The Judge went on to write that “the Court finds that divesture or transfer of assets and investments has the potential to affect the financial soundness of the investment accounts. If the OPERS Board reconsider their decision and follow the Treasurer’s interpretation, the system’s assets could decrease or increase in value and potentially substantially alter the stability of the investment funds prior to a final determination by the Court.”

“… Because Plaintiff’s challenges allege a violation of constitutional rights, this Court finds that Plaintiff has established a threat of irreparable harm should the Act be enforced.”

And with that, she temporarily prevented the state from enforcing its Oklahoma Energy Discrimination Act of 2022 until the full arguments raised in the lawsuit are heard in court.

This order preventing the enforcement of the Oklahoma blacklist law underscores the large costs facing taxpayers and retirees from policies enacted in states that limit and restrict financial institutions based on their alleged use of environmental, social and governance (ESG) factors.
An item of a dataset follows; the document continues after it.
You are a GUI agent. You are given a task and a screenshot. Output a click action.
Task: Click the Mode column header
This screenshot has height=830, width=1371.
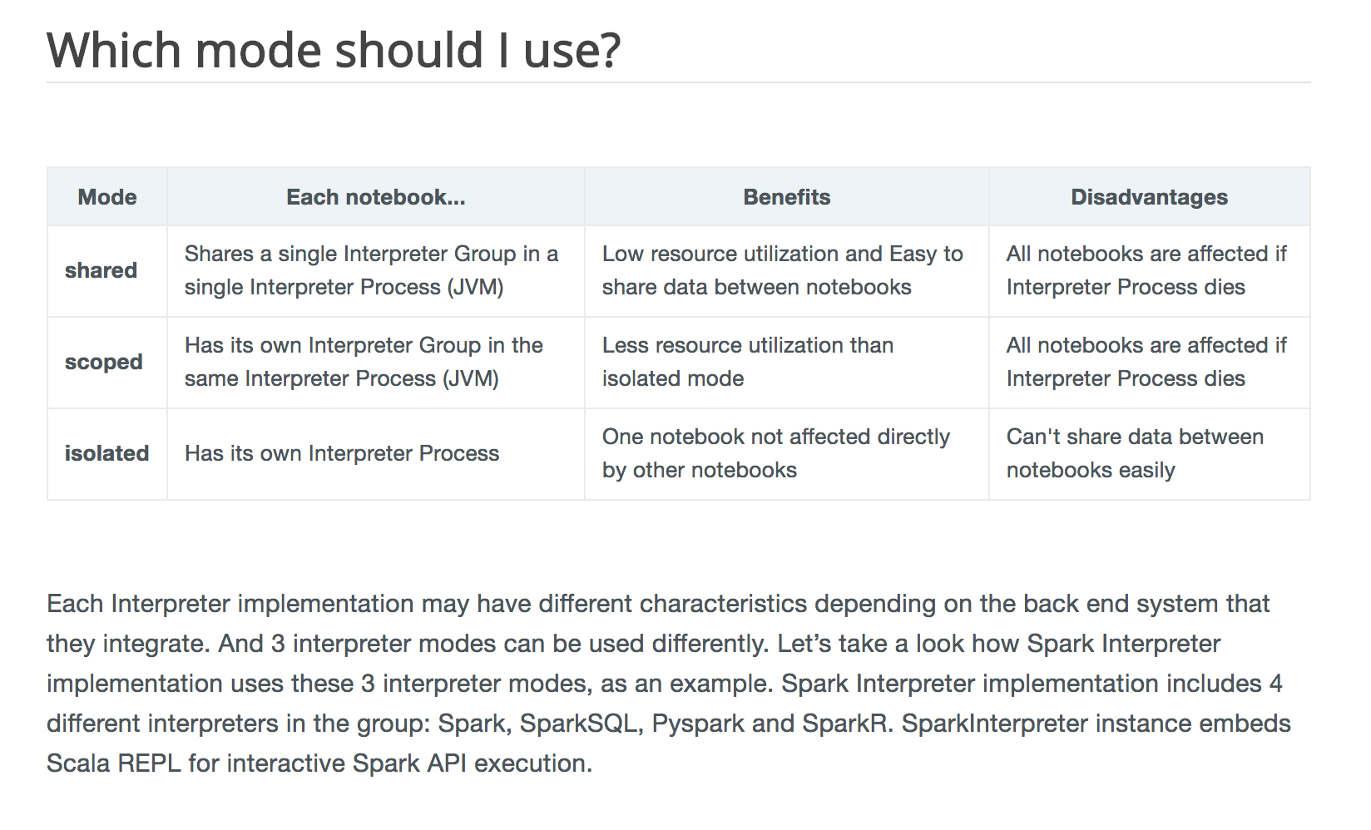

For example, in Texas, the laws there have been estimated to cost that state’s economy $668.7 million, 3,034 fulltime permanent jobs, and $37.1 million in local tax revenue, according to an economic analysis commissioned by the Texas Association of Business Chambers of Commerce Foundation.

In neighboring Louisiana, the legislative auditor provided state lawmakers with an initial estimate of a proposed boycott list which found that the state’s four public pension funds would need to earn an extra $6.27 billion to cover the impact of a boycott.

Inserting politics into investment decisions and infrastructure development projects for schools and local governments increase costs and risks for retirees and taxpayers and in Oklahoma at least the courts are stepping up to put a pause before the costs become irreparable.